Son días en los que empieza la verdadera primavera. Lo celebran en Leópolis donde peluches gigantes se hacen fotos con niños, músicos callejeros inundan las esquinas y parejas pasean de la mano ajenas a la guerra. Lo celebran en la playa de Odesa vecinos cansados del frío húmedo con el que empezó el mes. Lo celebran en Kiev algunos confiados que vuelven a las calles.
Sin embargo, el ejército no está tan contento. Las recuperaciones de Hostomel, Chuhuiv, Makariv, la limpieza de Irpin, la victoria en Voznesensk o el territorio recuperado en Mykolaiv brillan más bajo el sol, pero calman el mar y secan el barro.
Para muchos la no victoria rusa es un triunfo para Ucrania, sin embargo, las fuerzas invasoras comienzan a fijar posiciones preparando una guerra larga. No está claro a quién beneficia el tiempo, pero lo evidente es la multiplicación de explosiones en el sur, la proliferación de alarmas antiaéreas y el silencio del ejecutivo de Zelenski. En ciudades como Dnipro y Mykolaiv, las morgues viven jornadas en las que ya no quedan bolsas. Una cosa son los metros y otra los muertos.
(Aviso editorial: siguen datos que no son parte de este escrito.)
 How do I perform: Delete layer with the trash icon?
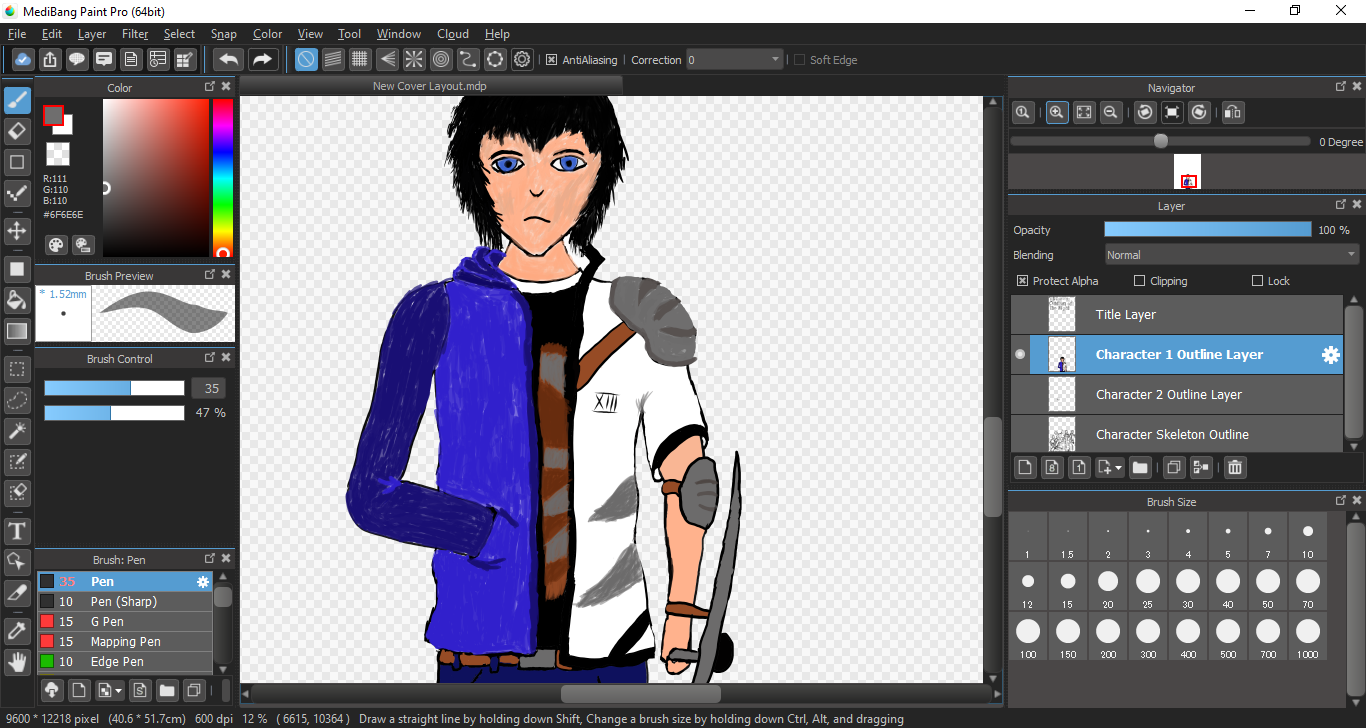(1235, 467)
La invasión se ralentiza como los trenes en Ucrania, pero la moral no cae ni con hermanos, hijos y padres volviendo a Lviv en un cajón de madera. Los funerales se suceden, los medios locales hablan del "nuevo héroe caído". El nombre no importa, como tampoco a Occidente el rostro de peones que caen en el tablero de la geopolítica. Debates viejos en conflictos nuevos. Todo ha cambiado y nada lo ha hecho. Tan solo se ha cumplido el primer mes de guerra.